C’est précisément sur la question du destinataire ou encore du récepteur de l’écho que Marie-Pascale Huglo travaille en poursuivant deux analyses : celle d’une fable d’Ovide où l’on voit évoluer Narcisse et Écho, et de celle de Saint Glinglin de Raymond Queneau. Elle montre comment l’écho implique nécessairement une réception. Ce qui intéresse ici Huglo, c’est la compréhension du stratagème formel de la répétition permettant « de faire entendre ce que l’on n’attendait pas ». Dans la banalité des conversations représentées par Queneau dans son roman, l’écho fait voir le rituel de la répétition et perturbe « le mimétisme présumé » de la scène en hissant le dialogue au niveau de la poésie. Ainsi la parole est « rendue à la puissance élémentaire de la prolifération ».

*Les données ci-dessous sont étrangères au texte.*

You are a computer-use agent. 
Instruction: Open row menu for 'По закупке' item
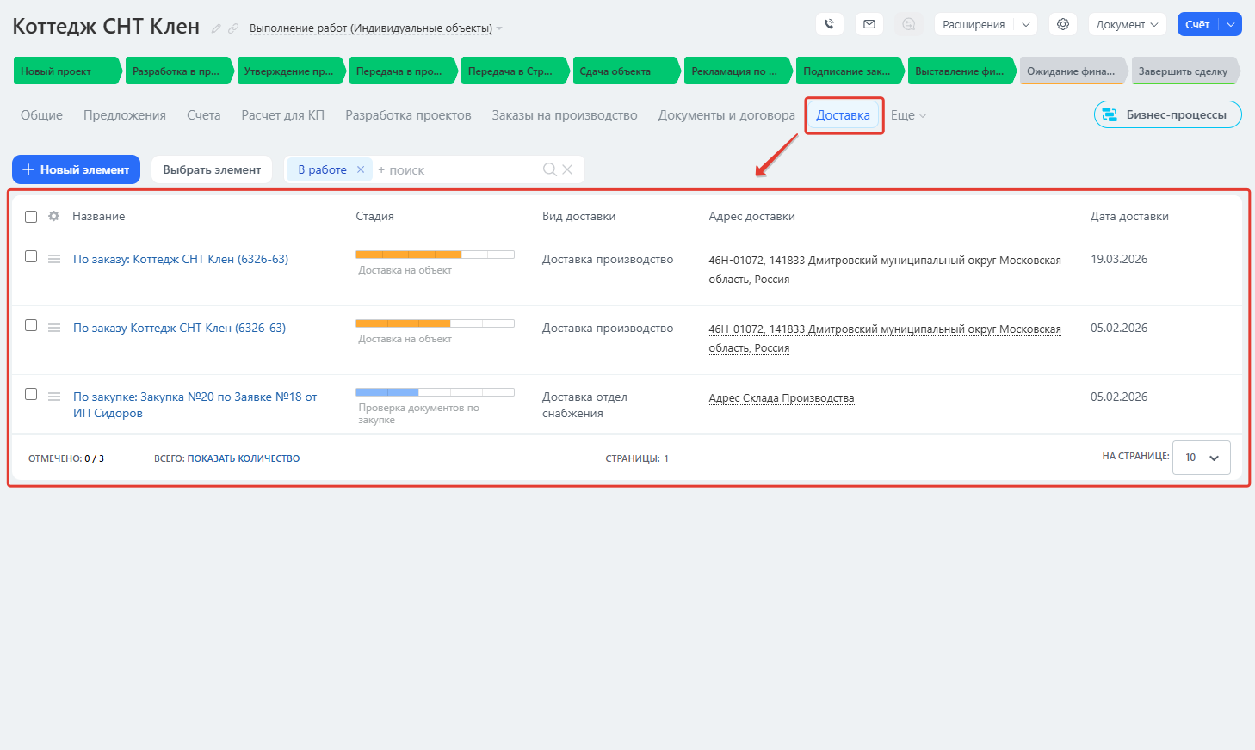(54, 397)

Faisant advenir ce qui ne pouvait avoir lieu, l’écho nous renverrait sans cesse à la question de l’origine. En pensant l’écho dans la perspective d’une « ontologique perception », Sylvie Boyer s’attache à voir en celui-ci les liens qu’il entretient avec la naissance. « Michel Leiris fut un enfant de remplacement ». C’est par cette affirmation, celle de l’enfant dédoublé, que débute le texte de Sylvie Boyer où il est question de réfléchir sur la présence d’un impensé intrafoetal dans l’oeuvre de Leiris. Boyer cherche à entendre, dans l’oeuvre de l’écrivain, l’appel des pleurs de la mère, de la « plainte funèbre », à la fois enchanteresse et effrayante – « écho de l’autre et de soi ». Elle voit aussi la résistance de l’écrivain à cette voix maternelle qui « appelle l’enfant de remplacement comme autre ». Le lieu prénatal sera alors l’espace où « s’amorce la faculté d’écoute de l’autre et de soi ».